--- Work to be completed ---
Output the items below without any changes, starting at the line containing "Click the Электрокалорифер button" and stopping after the line containing "tap(37, 97)". Leave out all other lines.

--- Data rows ---
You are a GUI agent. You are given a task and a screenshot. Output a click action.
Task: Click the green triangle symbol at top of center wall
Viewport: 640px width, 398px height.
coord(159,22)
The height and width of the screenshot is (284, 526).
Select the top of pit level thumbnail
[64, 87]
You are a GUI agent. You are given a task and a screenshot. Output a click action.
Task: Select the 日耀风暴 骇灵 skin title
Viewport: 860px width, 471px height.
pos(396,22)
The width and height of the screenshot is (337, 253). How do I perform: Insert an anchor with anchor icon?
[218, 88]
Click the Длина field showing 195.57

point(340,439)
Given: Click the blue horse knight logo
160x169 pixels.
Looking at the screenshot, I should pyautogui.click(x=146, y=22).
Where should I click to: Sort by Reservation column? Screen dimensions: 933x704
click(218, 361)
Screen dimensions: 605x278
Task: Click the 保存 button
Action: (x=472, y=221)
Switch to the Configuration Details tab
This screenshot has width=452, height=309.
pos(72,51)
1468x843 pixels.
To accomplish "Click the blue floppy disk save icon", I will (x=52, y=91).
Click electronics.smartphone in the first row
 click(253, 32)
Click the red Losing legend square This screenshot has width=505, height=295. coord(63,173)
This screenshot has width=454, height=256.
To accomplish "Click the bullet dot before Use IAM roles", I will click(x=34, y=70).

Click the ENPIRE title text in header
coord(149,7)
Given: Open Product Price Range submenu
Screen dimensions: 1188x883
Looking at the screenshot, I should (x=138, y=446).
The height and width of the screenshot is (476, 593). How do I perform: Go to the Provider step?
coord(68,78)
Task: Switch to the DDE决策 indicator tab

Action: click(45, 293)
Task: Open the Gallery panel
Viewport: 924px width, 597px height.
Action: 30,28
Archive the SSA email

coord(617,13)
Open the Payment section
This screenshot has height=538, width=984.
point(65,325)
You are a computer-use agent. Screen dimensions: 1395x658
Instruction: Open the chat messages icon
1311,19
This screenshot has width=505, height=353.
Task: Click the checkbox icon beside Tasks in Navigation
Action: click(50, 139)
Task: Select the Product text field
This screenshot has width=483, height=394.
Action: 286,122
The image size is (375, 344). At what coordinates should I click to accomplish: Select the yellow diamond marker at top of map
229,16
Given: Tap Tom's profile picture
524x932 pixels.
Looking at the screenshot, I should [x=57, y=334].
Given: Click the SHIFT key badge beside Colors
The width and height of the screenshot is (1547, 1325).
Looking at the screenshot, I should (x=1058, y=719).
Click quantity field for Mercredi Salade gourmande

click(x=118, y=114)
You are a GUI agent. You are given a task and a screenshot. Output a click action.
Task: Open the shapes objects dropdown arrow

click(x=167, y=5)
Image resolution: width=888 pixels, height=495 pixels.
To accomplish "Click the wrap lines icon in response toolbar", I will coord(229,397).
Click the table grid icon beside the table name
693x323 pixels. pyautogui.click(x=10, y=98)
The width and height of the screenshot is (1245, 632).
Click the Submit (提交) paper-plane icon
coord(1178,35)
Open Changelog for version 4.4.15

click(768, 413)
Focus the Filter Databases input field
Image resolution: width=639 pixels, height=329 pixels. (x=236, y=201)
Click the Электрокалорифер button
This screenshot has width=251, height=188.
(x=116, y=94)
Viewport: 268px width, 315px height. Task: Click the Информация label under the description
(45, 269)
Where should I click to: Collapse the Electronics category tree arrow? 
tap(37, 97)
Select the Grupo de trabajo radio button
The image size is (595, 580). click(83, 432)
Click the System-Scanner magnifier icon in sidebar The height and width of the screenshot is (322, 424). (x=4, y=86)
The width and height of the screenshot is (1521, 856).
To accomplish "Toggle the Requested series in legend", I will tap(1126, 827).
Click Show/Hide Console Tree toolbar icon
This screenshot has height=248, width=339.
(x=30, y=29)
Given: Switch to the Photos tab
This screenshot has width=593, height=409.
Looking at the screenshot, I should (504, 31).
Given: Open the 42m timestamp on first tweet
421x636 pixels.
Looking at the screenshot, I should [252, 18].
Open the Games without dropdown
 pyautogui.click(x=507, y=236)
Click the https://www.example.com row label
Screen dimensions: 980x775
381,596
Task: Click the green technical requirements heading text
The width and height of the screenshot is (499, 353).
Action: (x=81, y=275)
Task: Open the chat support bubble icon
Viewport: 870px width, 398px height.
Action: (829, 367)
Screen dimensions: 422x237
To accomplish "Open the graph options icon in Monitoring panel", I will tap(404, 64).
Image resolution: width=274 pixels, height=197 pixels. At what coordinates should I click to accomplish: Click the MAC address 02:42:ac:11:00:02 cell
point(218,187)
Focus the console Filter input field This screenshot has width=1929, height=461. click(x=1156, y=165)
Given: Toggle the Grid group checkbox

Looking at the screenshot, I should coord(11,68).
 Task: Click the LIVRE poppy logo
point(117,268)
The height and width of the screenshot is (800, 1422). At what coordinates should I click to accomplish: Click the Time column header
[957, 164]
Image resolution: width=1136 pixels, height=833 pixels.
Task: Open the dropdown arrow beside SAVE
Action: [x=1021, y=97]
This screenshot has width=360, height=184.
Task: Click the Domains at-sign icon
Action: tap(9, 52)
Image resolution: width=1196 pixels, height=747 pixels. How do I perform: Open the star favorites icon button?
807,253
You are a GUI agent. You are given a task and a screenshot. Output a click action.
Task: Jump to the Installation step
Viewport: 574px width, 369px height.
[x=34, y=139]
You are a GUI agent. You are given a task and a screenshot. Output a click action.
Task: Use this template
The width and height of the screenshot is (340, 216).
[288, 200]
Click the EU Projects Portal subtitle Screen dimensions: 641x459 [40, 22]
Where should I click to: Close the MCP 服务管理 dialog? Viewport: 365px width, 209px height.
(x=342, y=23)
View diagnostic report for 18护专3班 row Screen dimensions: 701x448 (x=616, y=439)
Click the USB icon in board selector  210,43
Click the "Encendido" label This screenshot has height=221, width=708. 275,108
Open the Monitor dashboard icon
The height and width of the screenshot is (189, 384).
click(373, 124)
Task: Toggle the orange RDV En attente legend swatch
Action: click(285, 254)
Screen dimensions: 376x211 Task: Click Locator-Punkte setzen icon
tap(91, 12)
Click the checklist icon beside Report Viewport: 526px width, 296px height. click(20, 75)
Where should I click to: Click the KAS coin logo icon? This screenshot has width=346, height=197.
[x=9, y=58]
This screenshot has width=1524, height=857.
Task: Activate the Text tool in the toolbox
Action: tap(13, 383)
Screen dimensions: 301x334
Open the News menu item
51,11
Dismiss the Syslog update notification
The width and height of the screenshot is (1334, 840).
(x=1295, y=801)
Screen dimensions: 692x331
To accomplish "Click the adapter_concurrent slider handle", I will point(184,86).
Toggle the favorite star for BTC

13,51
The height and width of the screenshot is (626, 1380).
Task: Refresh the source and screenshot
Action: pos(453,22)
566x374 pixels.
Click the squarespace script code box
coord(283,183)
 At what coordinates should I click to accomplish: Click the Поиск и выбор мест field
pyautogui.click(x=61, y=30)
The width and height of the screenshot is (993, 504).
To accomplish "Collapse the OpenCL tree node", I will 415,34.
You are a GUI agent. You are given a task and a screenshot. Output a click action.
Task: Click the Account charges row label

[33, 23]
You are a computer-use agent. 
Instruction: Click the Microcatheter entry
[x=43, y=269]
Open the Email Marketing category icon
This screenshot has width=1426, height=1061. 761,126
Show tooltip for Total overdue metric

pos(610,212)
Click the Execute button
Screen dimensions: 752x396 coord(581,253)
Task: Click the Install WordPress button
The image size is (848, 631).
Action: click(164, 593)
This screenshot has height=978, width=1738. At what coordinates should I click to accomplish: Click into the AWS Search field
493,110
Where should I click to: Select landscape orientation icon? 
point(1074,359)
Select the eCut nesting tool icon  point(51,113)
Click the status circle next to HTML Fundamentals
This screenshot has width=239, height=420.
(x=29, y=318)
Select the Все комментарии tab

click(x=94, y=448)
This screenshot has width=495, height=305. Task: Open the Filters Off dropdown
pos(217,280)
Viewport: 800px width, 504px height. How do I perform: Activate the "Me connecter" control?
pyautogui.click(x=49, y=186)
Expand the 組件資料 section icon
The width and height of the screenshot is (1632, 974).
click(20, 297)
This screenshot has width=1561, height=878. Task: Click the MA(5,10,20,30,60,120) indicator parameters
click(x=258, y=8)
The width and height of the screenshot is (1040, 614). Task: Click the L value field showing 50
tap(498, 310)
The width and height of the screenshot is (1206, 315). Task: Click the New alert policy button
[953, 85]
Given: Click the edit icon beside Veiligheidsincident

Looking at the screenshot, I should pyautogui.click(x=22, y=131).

--- Response for this exercise ---
Click the Электрокалорифер button
This screenshot has width=251, height=188.
(x=116, y=94)
Viewport: 268px width, 315px height. Task: Click the Информация label under the description
(45, 269)
Where should I click to: Collapse the Electronics category tree arrow? 
tap(37, 97)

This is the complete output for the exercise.